Y la mano se posa en su frente y se detiene justo antes de acariciar su pelo que por fin es real, auténtico, porque ya no hay bucles dorados como los de Ricitos de Oro. Sin la peluca es simplemente castaña, apenas una muchacha de melena caoba y rostro sin pintar y, curiosamente, ahora que no es rubia sus pechos no son tan grandes ni sus caderas de vértigo ni sus piernas culmen de belleza en su piel, a la impía luz fluorescente, se advierte un atisbo de pecas que la vuelven más niña aún, casi impúber, como una lolita de treinta años.
—No puedo dejar de pensar que así, desnuda, es como si hubiera vuelto atrás, a un tiempo en que aún era inocente —confiesa Clara.
—He oído ese comentario unas mil veces. Siempre que un vivo se pone delante de un muerto lavado y sin ropa dice la misma sandez. Se debe a que asociamos la desnudez con la inocencia.
—Vale, lo he pillado, ya dejo de decir banalidades, me pongo en plan profesional y aparco los sentimentalismos, no sea que te dé por emocionarte —responde dolida, a qué negarlo, hasta Dolores, mi amiga, alguien a quien aprecio y respeto, se deja vencer por la desidia de considerarlos muñecos, objetos de análisis o escarnio, qué más da, sólo material con el que trabajar—. Dime lo que tengas que decirme, Loliña, y acabamos con las tonterías.

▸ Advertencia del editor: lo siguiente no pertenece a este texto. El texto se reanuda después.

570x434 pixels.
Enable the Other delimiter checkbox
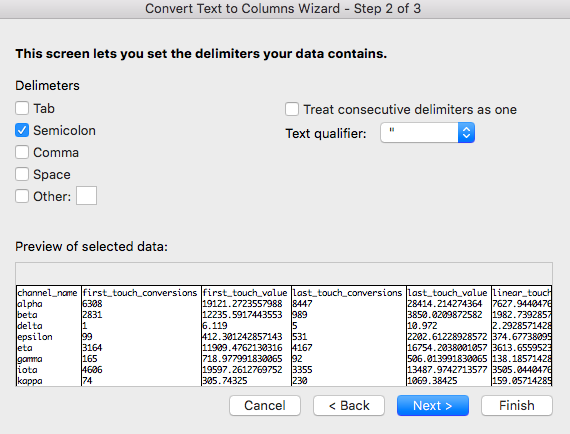pyautogui.click(x=22, y=196)
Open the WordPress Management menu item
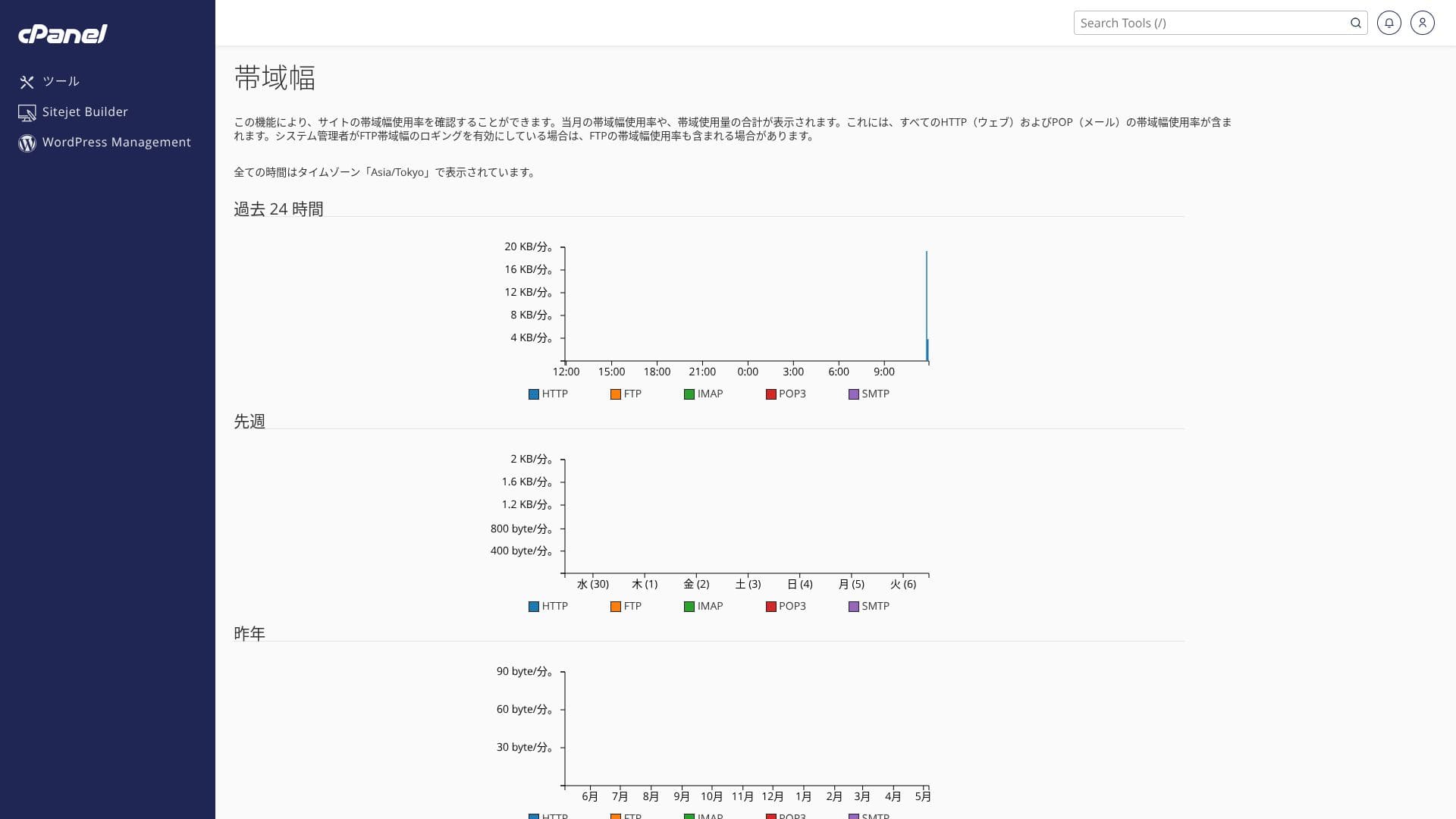The image size is (1456, 819). pyautogui.click(x=116, y=143)
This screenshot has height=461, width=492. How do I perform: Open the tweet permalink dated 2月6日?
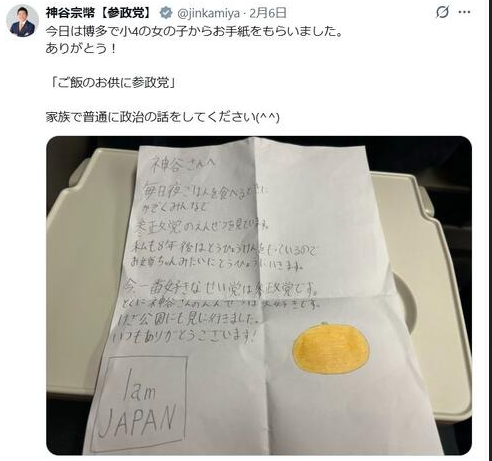(268, 13)
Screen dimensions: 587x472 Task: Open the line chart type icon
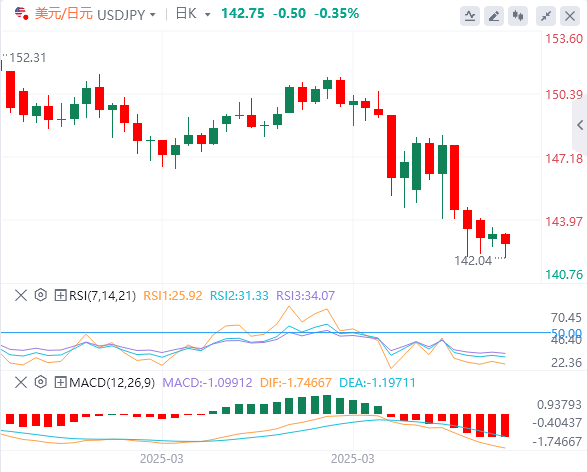click(x=470, y=16)
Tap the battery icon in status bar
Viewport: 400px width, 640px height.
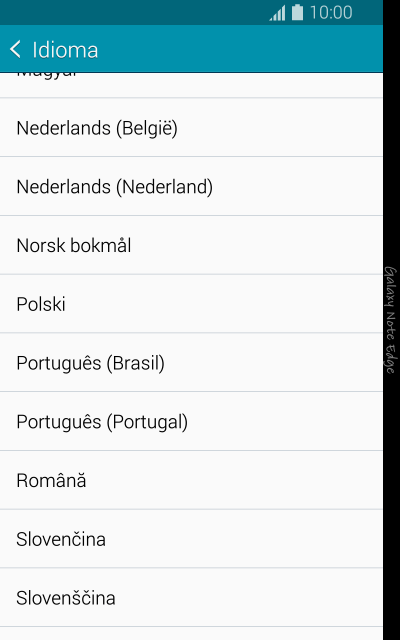297,12
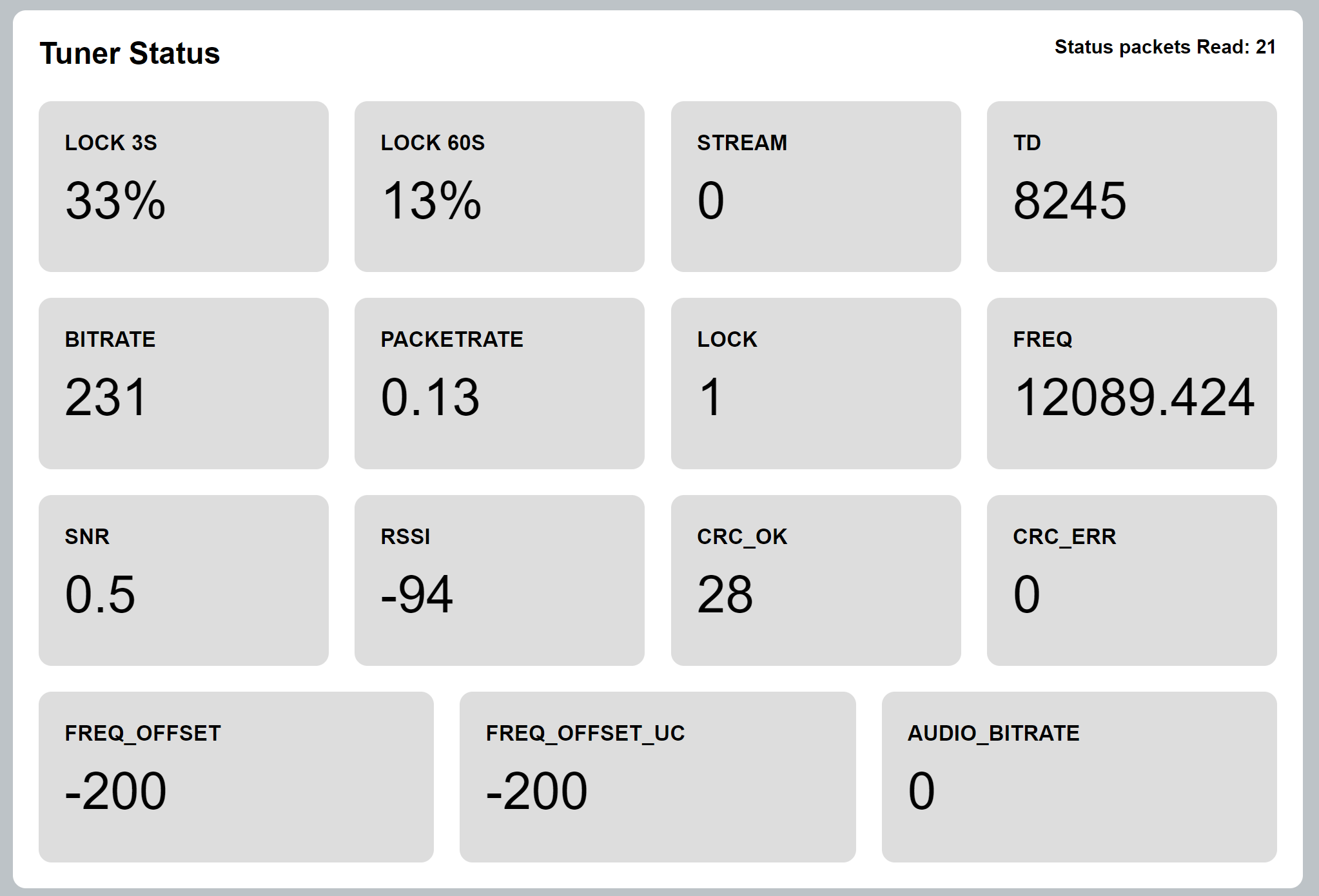Open the TD 8245 card

(x=1131, y=186)
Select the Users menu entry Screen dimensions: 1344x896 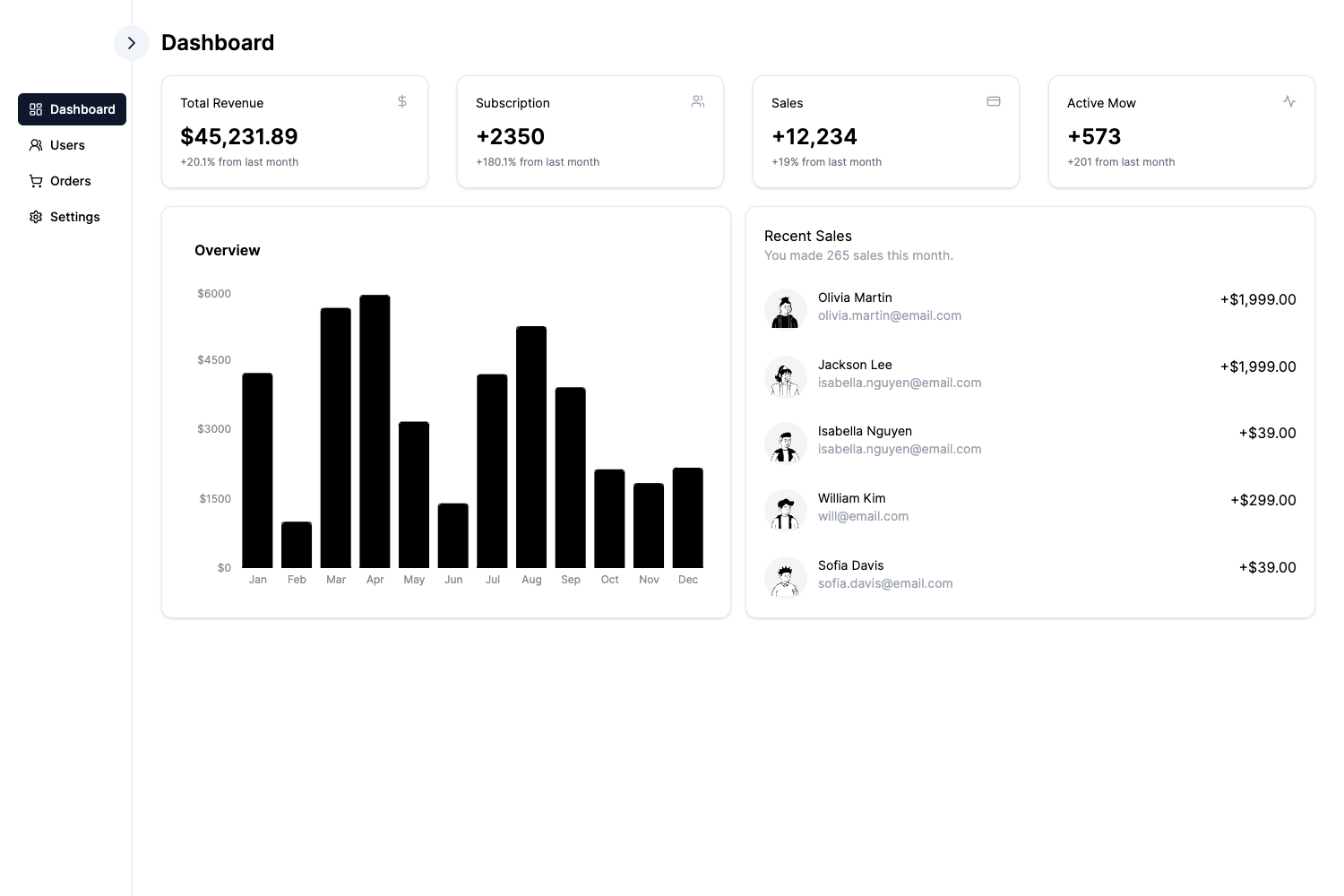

—Muy bien —y su voz adquiere el matiz metálico de un verdadero forense, impersonal, casi inhumana, como de autómata de película de robots futuristas. O, tal vez, lo que pasa es que está cabreada—. De momento me he limitado a un análisis externo, y no hay mucho que reseñar: dos uñas rotas en la mano derecha, algún leve rasguño en el cuerpo que puede haber sido producido por cualquier cosa, desde un acto sexual frenético a un golpe fortuito con la esquina de un mueble o la práctica de algún deporte y, por lo demás, aparte de lo evidente no hay más: ni tatuajes, ni cicatrices, ni implantes ni marcas de cirugía. Por no haber, ni siquiera se teñía el pelo —añade—. Es algo atípico en una prostituta.